# Poorboys Pro Polish by hand



## Suba (Feb 2, 2013)

Was thinking of trying some Poorboys Professional Polish. Don't have a polisher so will be using by hand. Have been very impressed with Poorboys waxes for ease of use, so hoping their polish will be easy too. 

How do people rate this product?

Thanks.


----------



## Kokopelli (Sep 18, 2009)

I believe Pro Polish is a chemical cleaner in real so should work ok as a cleanser by hand. But, please correct me if I'm wrong. It may still have some abrasives too.


----------



## Wout_RS (Jun 13, 2012)

It's indeed a cleaner, but it has also some light abrasives inside,
so it will correct also some small scratches.

Although i've never used it myself


----------



## Radish293 (Mar 16, 2012)

It's got an abrasive action and works well by hand to remove light scratches. I tried it as an alternative to AG paint renovator. I think it out performs it and topped off with black hole leaves a great Finnish.


----------



## Suba (Feb 2, 2013)

Have ordered some of this polish so will see how I get on. Thanks for the replies.


----------



## Wout_RS (Jun 13, 2012)

Let us know what you think of this product when used


----------



## flatlinerz (Feb 29, 2012)

yeah I would like to know how this product is too


----------



## 3dom (Oct 30, 2012)

Ordered mine today and will be testing it tomorrow (+ Black Hole and EX-P) on a 330d. Will post my findings and photos in the next few days


----------



## Blackmondie (Mar 13, 2011)

sub'd
wondering if it will work on bm's hard paint, as the CG v38 didn't (machine polishing)
and looking forward to ex-p as mine is ordered


----------



## Casper2 (May 25, 2013)

I used pro polish with a DA mashine and it worked very well. It removed washing swirls. I'm happy with the product.


----------



## 3dom (Oct 30, 2012)

My work tomorrow will be done by hand. I'll try to keep the photos as honest as possible, with 50/50's if time allows.


----------



## Blackmondie (Mar 13, 2011)

Casper2 said:


> I used pro polish with a DA mashine and it worked very well. It removed washing swirls. I'm happy with the product.

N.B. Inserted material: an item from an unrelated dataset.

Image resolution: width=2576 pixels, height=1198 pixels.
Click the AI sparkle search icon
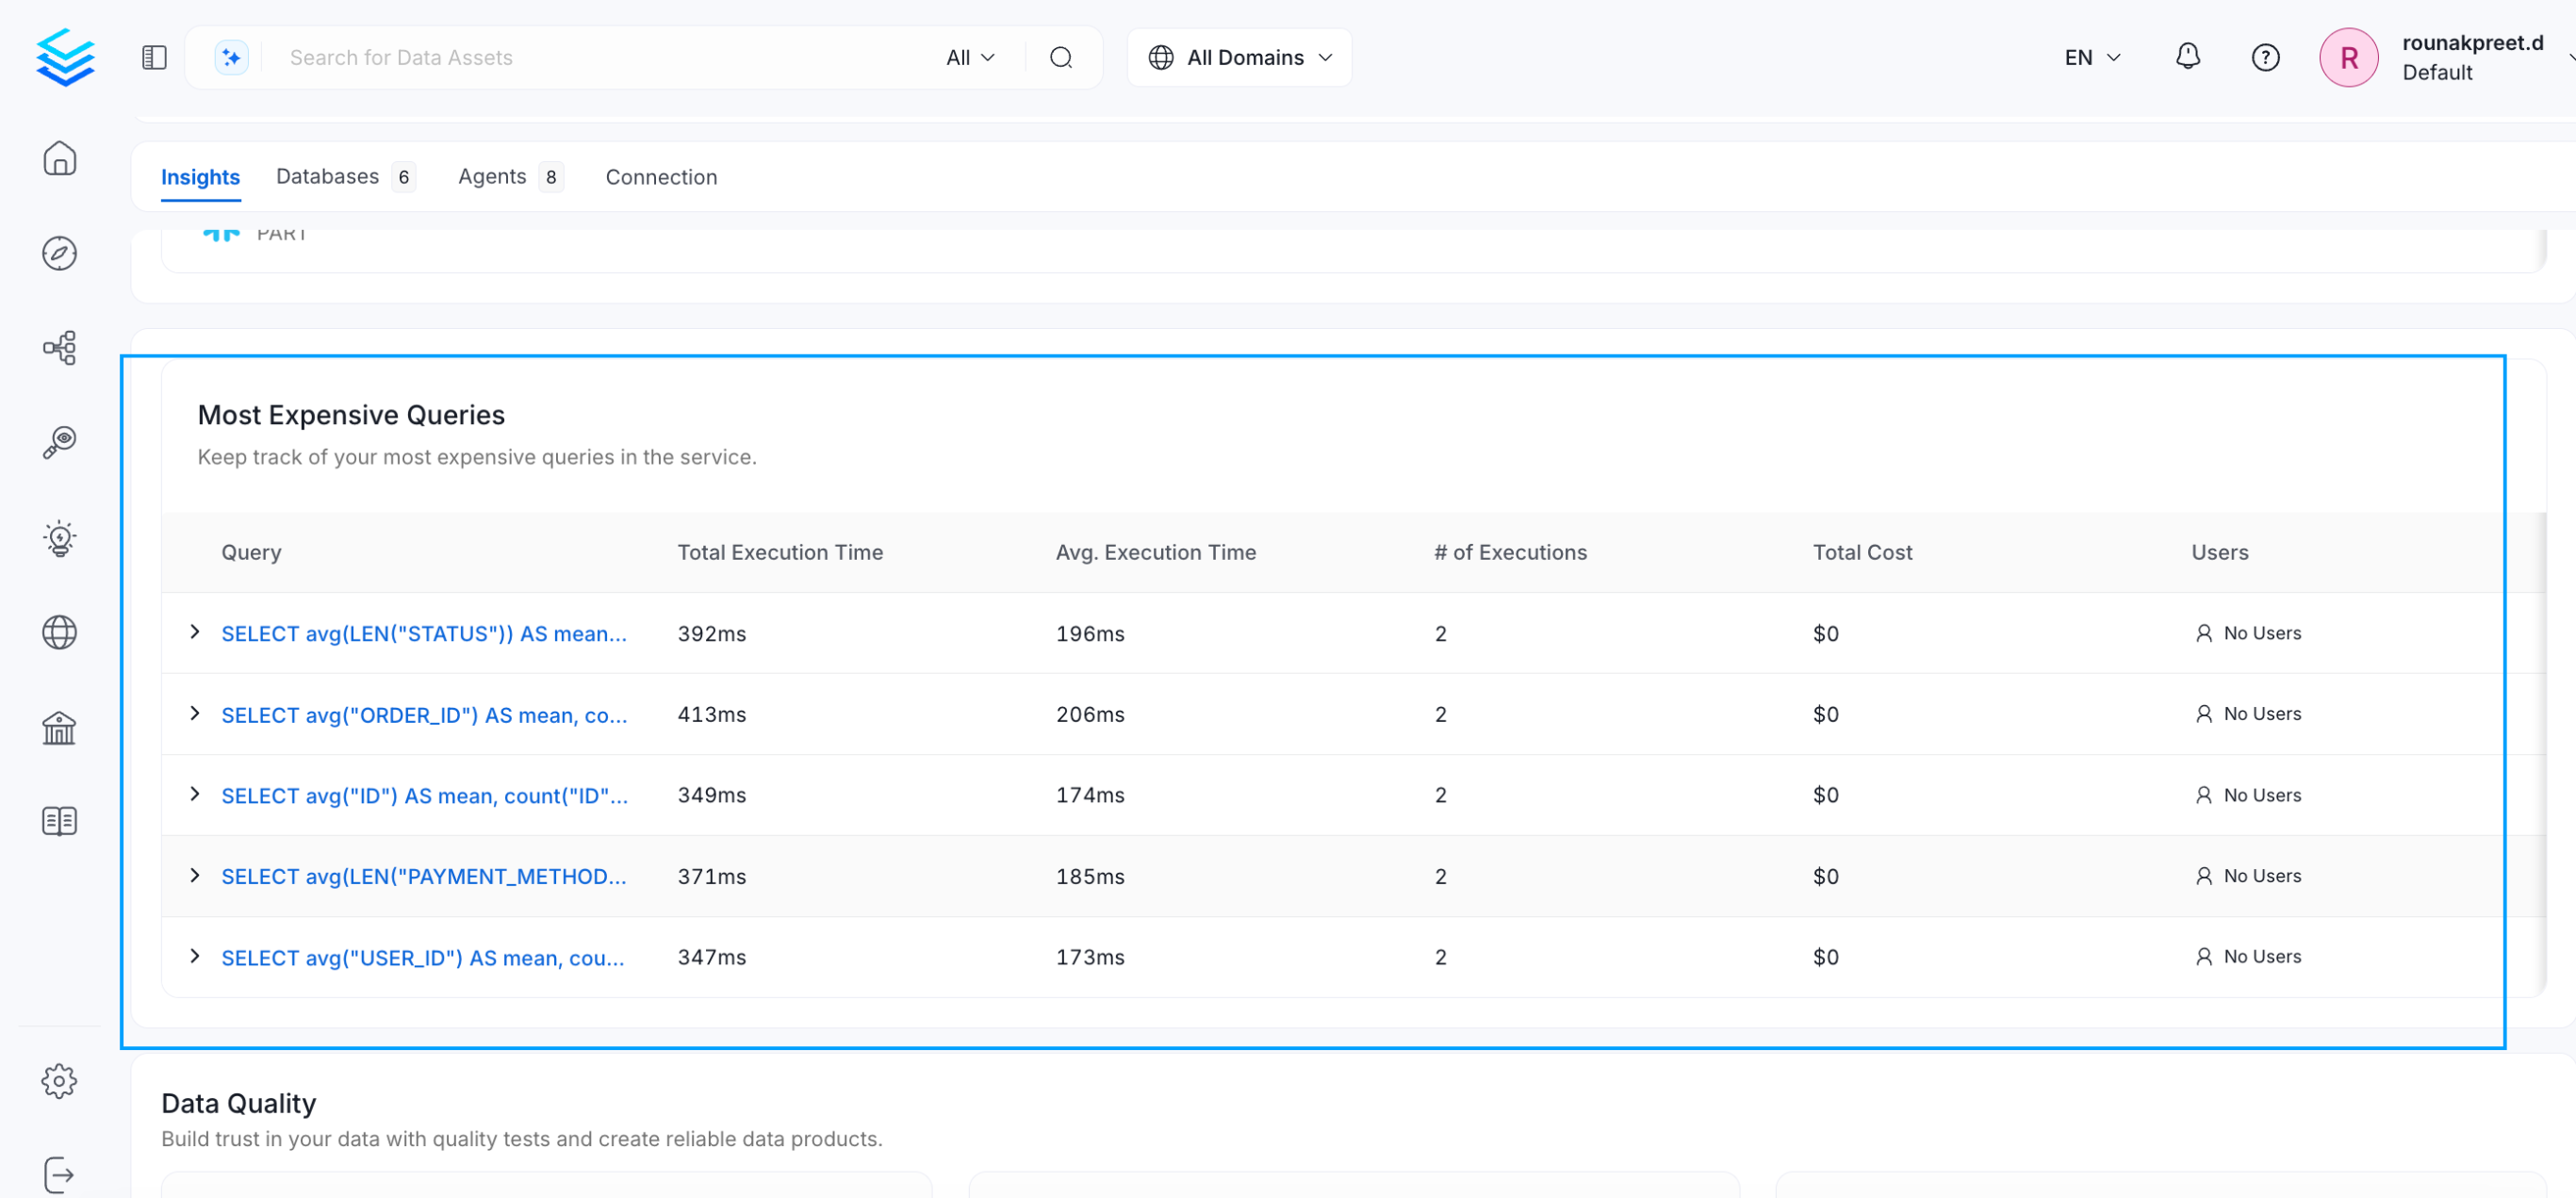(231, 57)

did the car have soft or hard paint? I tried CG V38 with a fninishing pad on my BM. did give a great gloss, but didn't take any swirls away...


----------



## Casper2 (May 25, 2013)

It's medium paint type (Peugeot 308). I used a Menzerna Finishing Pads (Yellow color pad).


----------



## Blackmondie (Mar 13, 2011)

what the difference between the pro polish and ssr1?


----------



## Casper2 (May 25, 2013)

SSR1 is a polish and pro polish is a light polish / finish polish.


----------



## DJBAILEY (May 7, 2011)

I've got Poorboy's Pro Polish and its just a chemical paint cleanser type polish, there's no abrasives I can feel. The Heavy Duty Pro Polish has abrasives in it. 

I use the Pro Polish to hit black cars before abrasive polishing with a white pad. Defects are so pronounced on black that the finish often looks worse than it really is. Going over the car quickly with the Pro Polish lets me see what is what and removes all the surface stains.

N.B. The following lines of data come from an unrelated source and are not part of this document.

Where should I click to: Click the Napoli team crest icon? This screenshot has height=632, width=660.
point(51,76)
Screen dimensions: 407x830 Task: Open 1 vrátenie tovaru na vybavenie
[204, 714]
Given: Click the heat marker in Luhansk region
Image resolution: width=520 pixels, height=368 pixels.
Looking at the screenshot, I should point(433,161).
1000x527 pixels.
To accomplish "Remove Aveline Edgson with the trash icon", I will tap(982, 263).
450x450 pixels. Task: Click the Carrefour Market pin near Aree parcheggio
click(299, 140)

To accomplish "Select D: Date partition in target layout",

I'll do the same with white if the paint is dingy and stained.


----------



## DJBAILEY (May 7, 2011)

It definately has some strong petroleum distillates in it. I have had the velcro become 'unglued' on a pad that got too wet with Pro Polish.


----------



## hephillips (Jun 21, 2012)

I've not used either but wonder whether one of the SSR products, Maybe SSR2 may be better than pro polish for removing swirls by hand. The SSR products are more abrasive and I have been told that results can be achieved by hand with these, just not sure pro polish will be abrasive enough to make a significant diffference by hand unless the paint is very soft.


----------



## 3dom (Oct 30, 2012)

I used it today and would have to agree with DJBailey; there seemed to be little to no cut at all, and whilst it was a nice enough product to use it seems to be a preparatory cleansing product for sealant or wax as opposed to an abrasive polish. Only my findings on a BMW 330d and not scientific by any means.


----------



## Sheep (Mar 20, 2009)

3dom said:


> I used it today and would have to agree with DJBailey; there seemed to be little to no cut at all, and whilst it was a nice enough product to use it seems to be a preparatory cleansing product for sealant or wax as opposed to an abrasive polish. Only my findings on a BMW 330d and not scientific by any means.


Hard to tell when worked by hand. You need a polisher to see the real cutting potential with a product.


----------



## 3dom (Oct 30, 2012)

The Evo 3 that I compared it against was obvious enough by hand but thanks anyway


----------



## hephillips (Jun 21, 2012)

3dom said:


> The Evo 3 that I compared it against was obvious enough by hand but thanks anyway


What sort of finish did this give and do you have any 50/50's? I'm looking for a good polish to apply by hand to correct some swirl marks. Currently leaning towards P1.


----------



## 3dom (Oct 30, 2012)

I use Autosmart Evo 3 all of the time so I suppose my experience and confidence in it helps a great deal. I didn't get any 50/50's as my camera just couldn't capture these 'honestly', therefore the was no real point in uploading them in support of this purpose. 
Sorry.


----------



## Suba (Feb 2, 2013)

Wout_RS said:


> Let us know what you think of this product when used


Used it yesterday after claying. Goes on easily though I probably used slightly too much in one go as a bit of trouble getting it all off. Used a MF applicator to begin with and didn't go so well so swapped to a foam applicator and much better. Buffed off with Eurow MF cloth.

Think I might look at a bigger polishing pad but that is for convenience and not about the polish.

Overall very impressed.


----------